» Aim of the task: Please print every record that follows, keeping each one exactly as it is.

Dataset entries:
[Start of section]
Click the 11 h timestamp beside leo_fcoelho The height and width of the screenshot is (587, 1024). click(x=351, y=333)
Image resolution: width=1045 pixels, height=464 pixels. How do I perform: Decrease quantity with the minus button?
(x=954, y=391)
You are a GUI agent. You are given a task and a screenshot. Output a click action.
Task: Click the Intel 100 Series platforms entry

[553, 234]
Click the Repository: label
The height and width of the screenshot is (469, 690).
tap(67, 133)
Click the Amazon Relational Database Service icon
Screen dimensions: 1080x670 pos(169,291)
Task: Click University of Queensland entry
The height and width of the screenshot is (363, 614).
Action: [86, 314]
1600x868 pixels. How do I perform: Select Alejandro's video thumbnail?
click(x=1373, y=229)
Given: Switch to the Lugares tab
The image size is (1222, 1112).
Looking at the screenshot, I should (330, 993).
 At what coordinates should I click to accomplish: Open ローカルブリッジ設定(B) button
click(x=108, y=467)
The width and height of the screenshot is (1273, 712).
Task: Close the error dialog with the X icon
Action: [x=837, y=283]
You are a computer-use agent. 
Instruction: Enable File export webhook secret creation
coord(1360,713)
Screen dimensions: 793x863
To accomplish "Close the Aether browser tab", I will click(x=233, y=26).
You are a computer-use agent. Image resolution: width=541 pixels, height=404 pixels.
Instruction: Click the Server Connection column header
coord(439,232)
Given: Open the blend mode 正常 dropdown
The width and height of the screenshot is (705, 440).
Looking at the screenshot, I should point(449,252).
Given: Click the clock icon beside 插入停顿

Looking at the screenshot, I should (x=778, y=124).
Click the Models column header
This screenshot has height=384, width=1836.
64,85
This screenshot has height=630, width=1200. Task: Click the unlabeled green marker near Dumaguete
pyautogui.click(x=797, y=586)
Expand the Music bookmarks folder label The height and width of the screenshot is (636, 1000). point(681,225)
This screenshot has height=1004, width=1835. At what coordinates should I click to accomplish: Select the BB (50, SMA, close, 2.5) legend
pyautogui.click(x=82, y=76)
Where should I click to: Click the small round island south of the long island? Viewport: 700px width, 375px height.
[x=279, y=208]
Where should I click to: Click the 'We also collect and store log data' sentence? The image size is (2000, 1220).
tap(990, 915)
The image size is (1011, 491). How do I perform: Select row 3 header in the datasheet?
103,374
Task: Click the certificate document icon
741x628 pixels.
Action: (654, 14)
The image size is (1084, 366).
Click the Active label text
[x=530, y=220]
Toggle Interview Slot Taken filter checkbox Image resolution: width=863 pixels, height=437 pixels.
[End of section]
» Solution to this task:
Click the 11 h timestamp beside leo_fcoelho The height and width of the screenshot is (587, 1024). click(x=351, y=333)
Image resolution: width=1045 pixels, height=464 pixels. How do I perform: Decrease quantity with the minus button?
(x=954, y=391)
You are a GUI agent. You are given a task and a screenshot. Output a click action.
Task: Click the Intel 100 Series platforms entry

[553, 234]
Click the Repository: label
The height and width of the screenshot is (469, 690).
tap(67, 133)
Click the Amazon Relational Database Service icon
Screen dimensions: 1080x670 pos(169,291)
Task: Click University of Queensland entry
The height and width of the screenshot is (363, 614).
Action: [86, 314]
1600x868 pixels. How do I perform: Select Alejandro's video thumbnail?
click(x=1373, y=229)
Given: Switch to the Lugares tab
The image size is (1222, 1112).
Looking at the screenshot, I should (330, 993).
 At what coordinates should I click to accomplish: Open ローカルブリッジ設定(B) button
click(x=108, y=467)
The width and height of the screenshot is (1273, 712).
Task: Close the error dialog with the X icon
Action: [x=837, y=283]
You are a computer-use agent. 
Instruction: Enable File export webhook secret creation
coord(1360,713)
Screen dimensions: 793x863
To accomplish "Close the Aether browser tab", I will click(x=233, y=26).
You are a computer-use agent. Image resolution: width=541 pixels, height=404 pixels.
Instruction: Click the Server Connection column header
coord(439,232)
Given: Open the blend mode 正常 dropdown
The width and height of the screenshot is (705, 440).
Looking at the screenshot, I should point(449,252).
Given: Click the clock icon beside 插入停顿

Looking at the screenshot, I should (x=778, y=124).
Click the Models column header
This screenshot has height=384, width=1836.
64,85
This screenshot has height=630, width=1200. Task: Click the unlabeled green marker near Dumaguete
pyautogui.click(x=797, y=586)
Expand the Music bookmarks folder label The height and width of the screenshot is (636, 1000). point(681,225)
This screenshot has height=1004, width=1835. At what coordinates should I click to accomplish: Select the BB (50, SMA, close, 2.5) legend
pyautogui.click(x=82, y=76)
Where should I click to: Click the small round island south of the long island? Viewport: 700px width, 375px height.
[x=279, y=208]
Where should I click to: Click the 'We also collect and store log data' sentence? The image size is (2000, 1220).
tap(990, 915)
The image size is (1011, 491). How do I perform: Select row 3 header in the datasheet?
103,374
Task: Click the certificate document icon
741x628 pixels.
Action: (654, 14)
The image size is (1084, 366).
Click the Active label text
[x=530, y=220]
Toggle Interview Slot Taken filter checkbox Image resolution: width=863 pixels, height=437 pixels.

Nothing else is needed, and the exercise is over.